◆ **Set exercise**: Copy the entries verbatim from the line containing "Task: Open the ボーダーのスタイル dropdown" through the line containing "click(x=146, y=111)", including both of those lines.

◆ **Recorded data**:
########
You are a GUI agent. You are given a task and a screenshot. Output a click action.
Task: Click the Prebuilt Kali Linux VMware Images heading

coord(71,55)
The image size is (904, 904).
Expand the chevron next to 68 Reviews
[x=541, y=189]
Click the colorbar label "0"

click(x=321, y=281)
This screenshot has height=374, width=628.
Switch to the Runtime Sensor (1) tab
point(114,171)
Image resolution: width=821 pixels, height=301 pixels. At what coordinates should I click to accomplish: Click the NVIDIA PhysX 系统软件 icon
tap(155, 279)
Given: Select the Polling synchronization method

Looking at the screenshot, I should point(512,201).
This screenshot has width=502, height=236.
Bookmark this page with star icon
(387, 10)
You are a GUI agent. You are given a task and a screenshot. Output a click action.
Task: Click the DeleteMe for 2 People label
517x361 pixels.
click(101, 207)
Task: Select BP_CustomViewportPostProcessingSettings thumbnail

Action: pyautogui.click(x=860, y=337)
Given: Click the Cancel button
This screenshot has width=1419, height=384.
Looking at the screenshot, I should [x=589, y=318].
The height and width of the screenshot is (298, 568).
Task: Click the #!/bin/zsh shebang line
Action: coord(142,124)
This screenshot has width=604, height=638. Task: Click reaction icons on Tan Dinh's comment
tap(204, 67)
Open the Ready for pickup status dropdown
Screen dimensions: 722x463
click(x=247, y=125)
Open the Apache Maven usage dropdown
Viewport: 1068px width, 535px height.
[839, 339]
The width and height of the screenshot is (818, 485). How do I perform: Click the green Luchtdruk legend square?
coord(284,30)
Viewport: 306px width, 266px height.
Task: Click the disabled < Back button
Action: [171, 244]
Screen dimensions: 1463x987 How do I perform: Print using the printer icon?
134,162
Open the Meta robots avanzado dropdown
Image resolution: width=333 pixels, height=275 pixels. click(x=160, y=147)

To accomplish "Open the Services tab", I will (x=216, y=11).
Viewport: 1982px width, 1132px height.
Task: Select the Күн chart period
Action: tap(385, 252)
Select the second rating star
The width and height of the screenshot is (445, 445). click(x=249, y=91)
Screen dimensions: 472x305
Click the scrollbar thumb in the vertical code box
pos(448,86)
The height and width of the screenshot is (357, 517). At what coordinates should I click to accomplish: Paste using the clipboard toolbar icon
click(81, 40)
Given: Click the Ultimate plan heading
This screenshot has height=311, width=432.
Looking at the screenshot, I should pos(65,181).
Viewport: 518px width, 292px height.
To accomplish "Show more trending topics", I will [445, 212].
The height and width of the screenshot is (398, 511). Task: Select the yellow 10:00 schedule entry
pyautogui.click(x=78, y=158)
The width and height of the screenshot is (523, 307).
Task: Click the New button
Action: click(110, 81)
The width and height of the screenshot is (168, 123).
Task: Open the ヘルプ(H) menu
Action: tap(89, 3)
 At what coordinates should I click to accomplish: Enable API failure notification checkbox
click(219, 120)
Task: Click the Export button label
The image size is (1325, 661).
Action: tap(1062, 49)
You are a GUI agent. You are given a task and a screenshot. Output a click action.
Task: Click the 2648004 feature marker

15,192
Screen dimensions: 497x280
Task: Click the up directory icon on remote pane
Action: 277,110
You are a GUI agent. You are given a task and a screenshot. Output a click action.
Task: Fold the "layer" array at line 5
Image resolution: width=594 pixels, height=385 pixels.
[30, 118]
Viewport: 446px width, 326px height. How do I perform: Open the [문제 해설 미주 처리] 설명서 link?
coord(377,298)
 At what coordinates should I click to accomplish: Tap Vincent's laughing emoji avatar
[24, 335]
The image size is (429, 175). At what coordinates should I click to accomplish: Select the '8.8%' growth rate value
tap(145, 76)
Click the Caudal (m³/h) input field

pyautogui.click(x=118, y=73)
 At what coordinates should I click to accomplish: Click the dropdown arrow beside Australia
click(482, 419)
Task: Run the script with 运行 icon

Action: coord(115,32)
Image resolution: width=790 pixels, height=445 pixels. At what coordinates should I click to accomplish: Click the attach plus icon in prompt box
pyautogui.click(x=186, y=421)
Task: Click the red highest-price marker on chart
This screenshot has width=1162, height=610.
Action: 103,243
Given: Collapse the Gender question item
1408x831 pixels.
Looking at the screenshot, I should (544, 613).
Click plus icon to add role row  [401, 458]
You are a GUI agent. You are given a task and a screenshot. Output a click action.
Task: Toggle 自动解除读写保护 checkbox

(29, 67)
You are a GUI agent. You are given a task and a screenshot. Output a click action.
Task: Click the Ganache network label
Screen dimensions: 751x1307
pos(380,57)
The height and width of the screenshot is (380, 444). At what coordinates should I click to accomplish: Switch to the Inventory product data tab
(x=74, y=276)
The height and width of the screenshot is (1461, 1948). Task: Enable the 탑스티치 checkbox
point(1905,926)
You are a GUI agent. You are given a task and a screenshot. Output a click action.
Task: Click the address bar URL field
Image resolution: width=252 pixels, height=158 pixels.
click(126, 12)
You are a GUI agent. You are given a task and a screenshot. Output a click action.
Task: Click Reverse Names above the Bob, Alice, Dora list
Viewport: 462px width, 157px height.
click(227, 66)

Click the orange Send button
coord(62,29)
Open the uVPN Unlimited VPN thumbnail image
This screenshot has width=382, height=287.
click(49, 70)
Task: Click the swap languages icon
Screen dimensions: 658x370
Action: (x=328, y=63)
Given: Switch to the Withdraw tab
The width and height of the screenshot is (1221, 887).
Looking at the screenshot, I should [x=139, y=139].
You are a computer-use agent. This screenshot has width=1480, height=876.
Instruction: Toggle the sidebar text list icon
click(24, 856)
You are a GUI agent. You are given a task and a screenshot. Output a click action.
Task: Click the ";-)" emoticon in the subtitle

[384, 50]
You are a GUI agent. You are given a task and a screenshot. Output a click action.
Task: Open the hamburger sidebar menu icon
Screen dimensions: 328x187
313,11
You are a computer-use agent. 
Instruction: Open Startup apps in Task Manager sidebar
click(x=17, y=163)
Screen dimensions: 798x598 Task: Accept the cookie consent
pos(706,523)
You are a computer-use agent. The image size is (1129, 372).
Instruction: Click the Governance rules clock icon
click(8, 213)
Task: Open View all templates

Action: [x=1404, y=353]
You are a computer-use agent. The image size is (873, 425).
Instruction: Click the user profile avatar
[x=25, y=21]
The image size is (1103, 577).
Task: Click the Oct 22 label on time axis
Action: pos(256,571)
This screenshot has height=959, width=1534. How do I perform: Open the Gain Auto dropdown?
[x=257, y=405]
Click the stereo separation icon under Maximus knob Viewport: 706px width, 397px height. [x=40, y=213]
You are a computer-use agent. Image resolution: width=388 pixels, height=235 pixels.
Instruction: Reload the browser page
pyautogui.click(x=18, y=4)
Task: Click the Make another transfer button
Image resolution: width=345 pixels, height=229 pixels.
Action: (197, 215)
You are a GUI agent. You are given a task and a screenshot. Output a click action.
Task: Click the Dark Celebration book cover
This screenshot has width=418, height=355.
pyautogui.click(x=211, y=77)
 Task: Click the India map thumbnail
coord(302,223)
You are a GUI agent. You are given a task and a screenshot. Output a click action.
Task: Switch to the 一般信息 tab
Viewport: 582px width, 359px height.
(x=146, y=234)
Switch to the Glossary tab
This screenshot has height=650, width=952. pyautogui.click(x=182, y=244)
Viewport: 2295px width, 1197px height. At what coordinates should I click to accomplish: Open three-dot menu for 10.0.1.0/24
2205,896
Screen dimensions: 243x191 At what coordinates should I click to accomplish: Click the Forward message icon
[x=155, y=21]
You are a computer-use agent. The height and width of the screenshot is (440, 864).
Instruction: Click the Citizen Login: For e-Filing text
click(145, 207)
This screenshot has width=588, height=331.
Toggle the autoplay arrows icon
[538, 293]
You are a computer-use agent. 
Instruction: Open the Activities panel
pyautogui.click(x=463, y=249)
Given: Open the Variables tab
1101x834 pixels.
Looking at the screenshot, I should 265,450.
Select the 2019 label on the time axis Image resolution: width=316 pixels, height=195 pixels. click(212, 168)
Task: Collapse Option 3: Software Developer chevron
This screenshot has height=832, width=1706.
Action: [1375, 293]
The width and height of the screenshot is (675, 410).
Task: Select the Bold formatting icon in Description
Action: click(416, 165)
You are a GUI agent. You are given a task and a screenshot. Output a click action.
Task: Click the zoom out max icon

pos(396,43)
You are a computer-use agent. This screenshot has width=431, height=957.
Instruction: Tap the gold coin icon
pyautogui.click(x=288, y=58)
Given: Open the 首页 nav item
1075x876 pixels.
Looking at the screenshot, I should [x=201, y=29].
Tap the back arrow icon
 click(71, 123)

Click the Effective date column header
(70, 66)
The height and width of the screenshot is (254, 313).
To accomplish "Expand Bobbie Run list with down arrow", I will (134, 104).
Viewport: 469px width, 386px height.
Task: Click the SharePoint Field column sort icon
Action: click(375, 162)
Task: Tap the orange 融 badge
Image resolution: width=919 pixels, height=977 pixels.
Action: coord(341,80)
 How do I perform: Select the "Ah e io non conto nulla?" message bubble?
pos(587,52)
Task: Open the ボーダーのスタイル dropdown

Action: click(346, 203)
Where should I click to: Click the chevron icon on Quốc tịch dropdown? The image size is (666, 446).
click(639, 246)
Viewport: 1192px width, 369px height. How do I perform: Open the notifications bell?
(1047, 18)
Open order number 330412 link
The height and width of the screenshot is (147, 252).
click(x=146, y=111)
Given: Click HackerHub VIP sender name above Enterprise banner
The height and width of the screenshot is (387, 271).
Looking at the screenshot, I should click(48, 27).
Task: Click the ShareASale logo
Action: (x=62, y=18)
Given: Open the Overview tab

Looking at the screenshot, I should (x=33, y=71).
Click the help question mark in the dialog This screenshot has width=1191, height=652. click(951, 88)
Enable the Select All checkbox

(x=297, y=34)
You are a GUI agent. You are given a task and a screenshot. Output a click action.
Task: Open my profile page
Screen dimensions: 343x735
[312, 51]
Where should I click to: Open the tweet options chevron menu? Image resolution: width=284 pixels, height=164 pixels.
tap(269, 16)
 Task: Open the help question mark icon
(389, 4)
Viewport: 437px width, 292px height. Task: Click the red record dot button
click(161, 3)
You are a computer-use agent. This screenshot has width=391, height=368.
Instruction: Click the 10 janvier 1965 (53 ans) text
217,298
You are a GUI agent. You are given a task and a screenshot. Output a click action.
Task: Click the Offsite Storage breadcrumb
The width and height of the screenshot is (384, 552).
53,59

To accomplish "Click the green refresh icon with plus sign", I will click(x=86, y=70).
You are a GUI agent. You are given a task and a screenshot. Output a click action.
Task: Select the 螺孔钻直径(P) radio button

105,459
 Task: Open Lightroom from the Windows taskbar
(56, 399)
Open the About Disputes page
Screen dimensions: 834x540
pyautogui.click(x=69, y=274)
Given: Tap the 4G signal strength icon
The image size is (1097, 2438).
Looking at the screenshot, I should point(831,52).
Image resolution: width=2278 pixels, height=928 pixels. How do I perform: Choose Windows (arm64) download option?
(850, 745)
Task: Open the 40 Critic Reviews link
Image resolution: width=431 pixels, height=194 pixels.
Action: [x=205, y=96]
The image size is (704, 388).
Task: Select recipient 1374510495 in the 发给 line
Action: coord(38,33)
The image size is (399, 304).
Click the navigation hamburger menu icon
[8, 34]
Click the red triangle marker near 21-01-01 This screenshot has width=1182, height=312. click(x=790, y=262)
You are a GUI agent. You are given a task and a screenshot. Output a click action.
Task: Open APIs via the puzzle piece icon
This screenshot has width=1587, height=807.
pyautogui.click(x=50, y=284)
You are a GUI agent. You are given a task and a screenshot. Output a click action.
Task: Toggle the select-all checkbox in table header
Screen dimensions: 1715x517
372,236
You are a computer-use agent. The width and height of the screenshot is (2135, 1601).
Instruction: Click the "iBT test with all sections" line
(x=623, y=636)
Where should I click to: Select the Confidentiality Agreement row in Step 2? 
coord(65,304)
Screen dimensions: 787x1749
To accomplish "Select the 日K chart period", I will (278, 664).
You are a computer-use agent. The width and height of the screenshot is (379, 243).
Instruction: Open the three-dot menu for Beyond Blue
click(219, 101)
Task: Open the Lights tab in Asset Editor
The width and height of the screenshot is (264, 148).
########
◆ **Output**:
Task: Open the ボーダーのスタイル dropdown

Action: click(346, 203)
Where should I click to: Click the chevron icon on Quốc tịch dropdown? The image size is (666, 446).
click(639, 246)
Viewport: 1192px width, 369px height. How do I perform: Open the notifications bell?
(1047, 18)
Open order number 330412 link
The height and width of the screenshot is (147, 252).
click(x=146, y=111)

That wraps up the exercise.